The Judge begins by setting out the reasons why making such orders is extremely serious
- Tipstaff orders, and thus location orders, are (and are designed to be) powerful weapons in the search for children and the determination by the courts of England and Wales of issues relating to their future. They enable public authorities to interfere in the private lives of adults and children and carry serious penalties. It should be known to all judges who grant them that experience has shown that:
i) the travelling time of a flight to England can often allow for steps to be taken to meet the relevant adult and child at the airport on arrival,
ii) the orders can often be triggered when an adult comes to the notice of the police for some other reason (e.g. a motoring offence), and
iii) these possible triggers to an order mean that care needs to be taken to ensure that their enforcement (and so possibly an arrest and detention under them) only remains a possibility for as long as they are needed to fulfil their purpose.

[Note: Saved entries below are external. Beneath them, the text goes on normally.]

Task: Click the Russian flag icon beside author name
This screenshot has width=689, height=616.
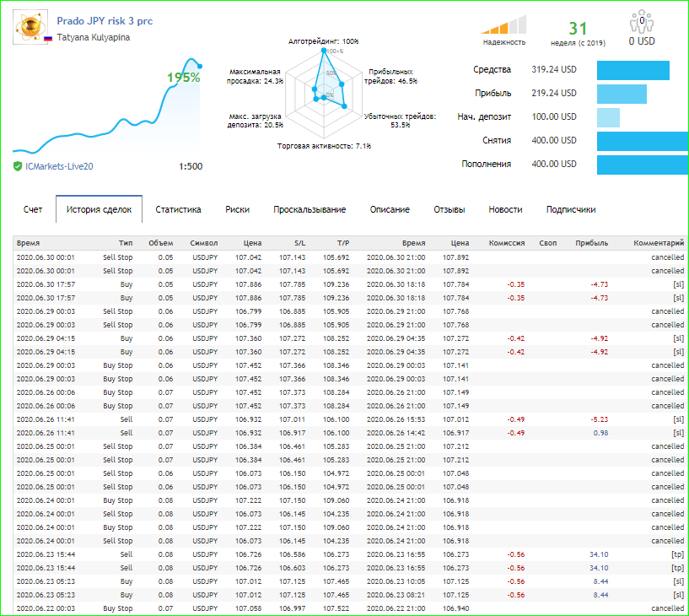Action: click(x=48, y=38)
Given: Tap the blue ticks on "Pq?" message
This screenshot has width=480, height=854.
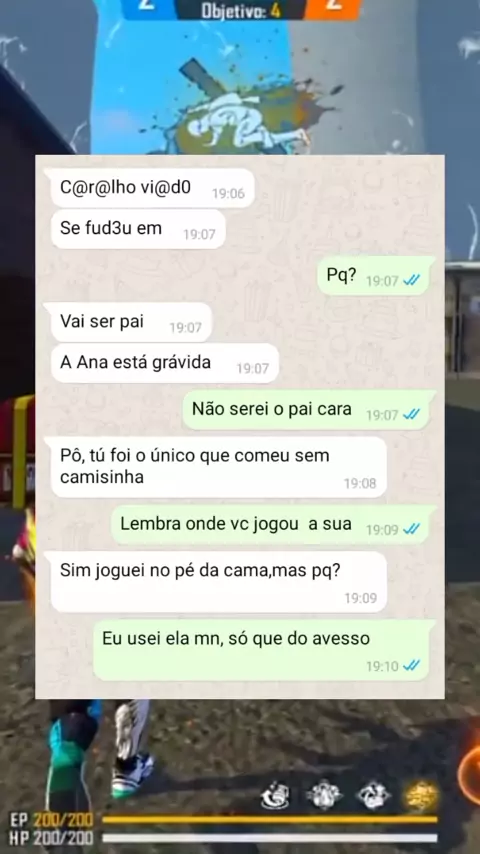Looking at the screenshot, I should coord(411,280).
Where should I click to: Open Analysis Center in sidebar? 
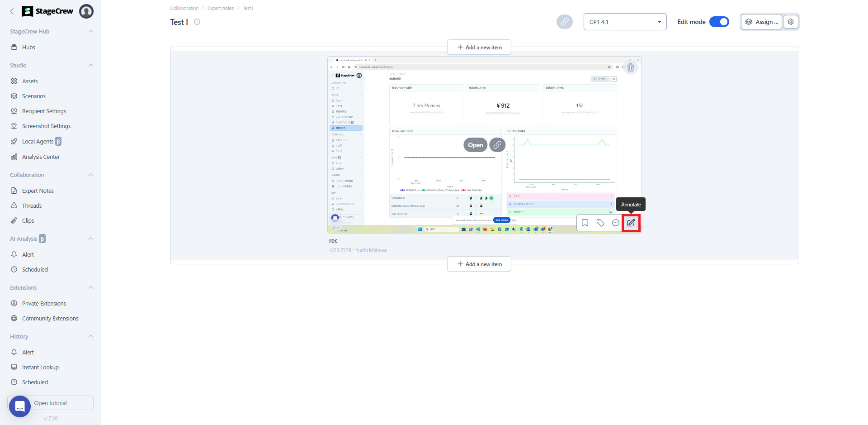41,157
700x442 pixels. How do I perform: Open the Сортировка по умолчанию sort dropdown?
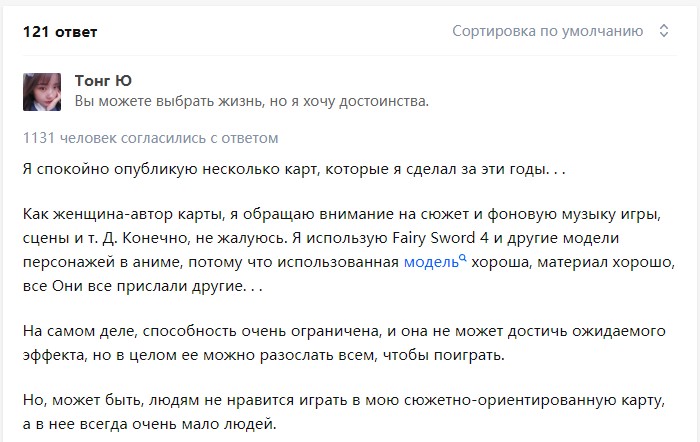pos(547,31)
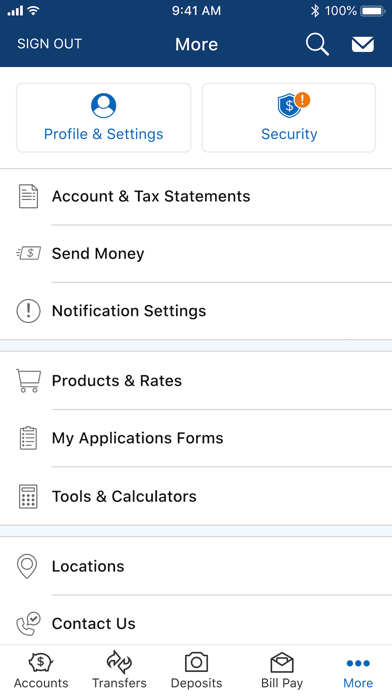This screenshot has height=696, width=392.
Task: Open the Bill Pay tab
Action: (x=282, y=670)
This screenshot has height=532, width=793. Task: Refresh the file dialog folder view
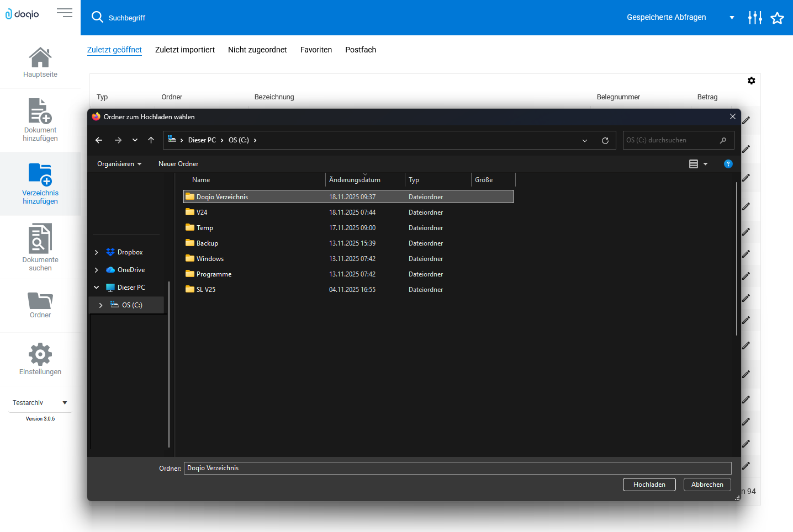coord(605,141)

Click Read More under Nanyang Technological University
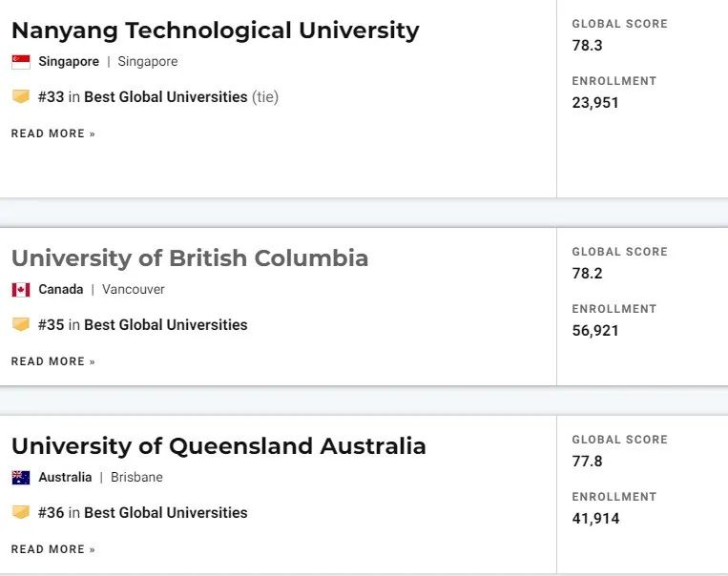tap(53, 134)
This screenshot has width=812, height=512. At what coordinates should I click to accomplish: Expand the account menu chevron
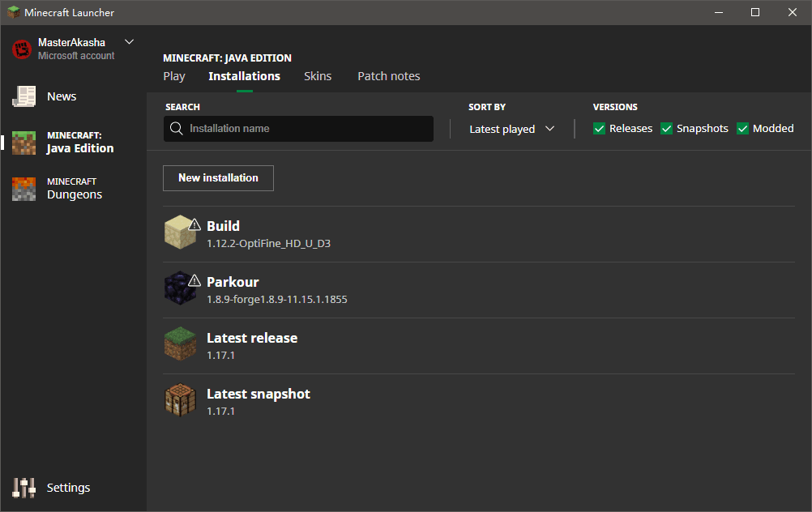(129, 42)
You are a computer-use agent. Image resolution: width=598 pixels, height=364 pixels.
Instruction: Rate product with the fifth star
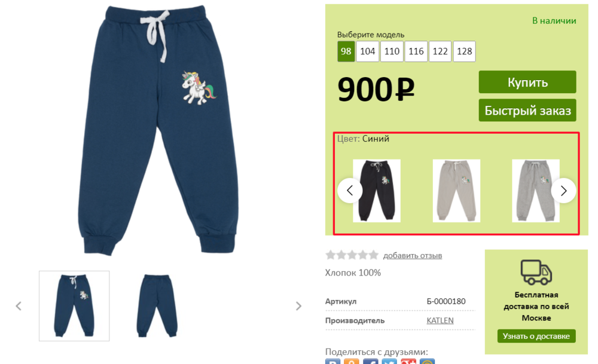373,255
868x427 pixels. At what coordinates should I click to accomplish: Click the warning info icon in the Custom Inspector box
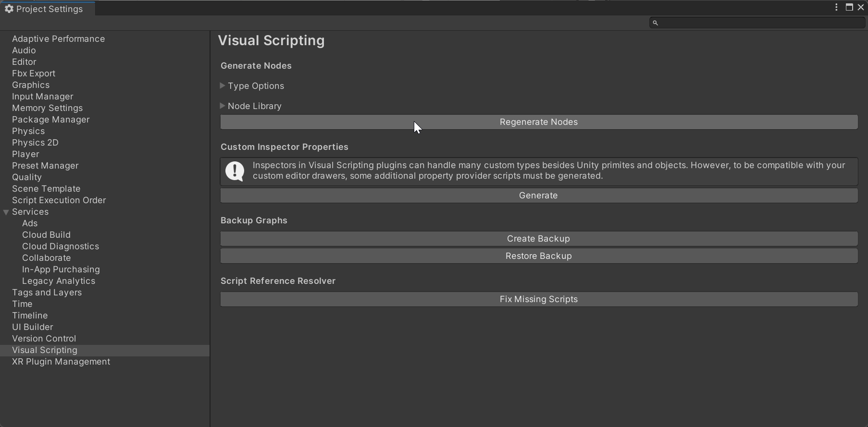235,171
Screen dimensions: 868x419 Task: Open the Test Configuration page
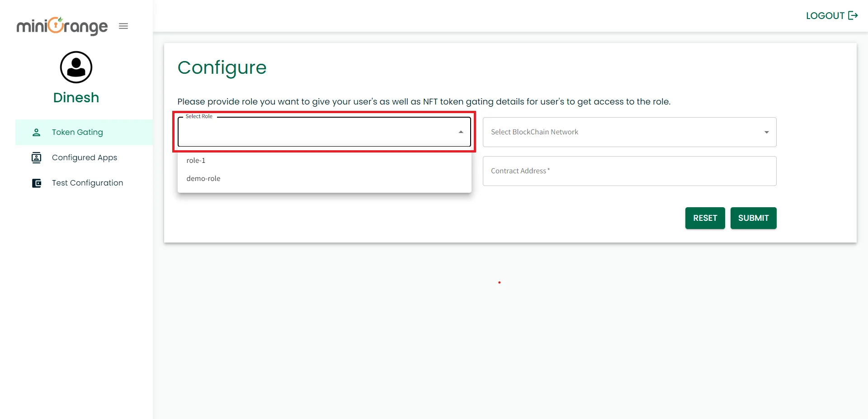click(87, 183)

- The potentially serious impact of such orders means that those who apply for them and those who grant them should act with caution and due regard to the principles and procedures relating to the grant of relief on a without notice basis (see for example Young v Young  2 FLR 470 at paragraph 26 (ii) to (v). That case related to a passport order in a case seeking a financial remedy but the same approach is required to a case relating to the alleged abduction of a child or other proceedings relating to a child).
Nothing at all to disagree with there.
The Judge was perturbed that an application had been made that was not constructed as well as it ought to have been. He reminded the applicant’s counsel of a valuable previous authority B Borough Council v S & Anor  EWHC 2584 (Fam) dealing specificially with how inappropriate it was for these applications to be made without notice without a great deal of care.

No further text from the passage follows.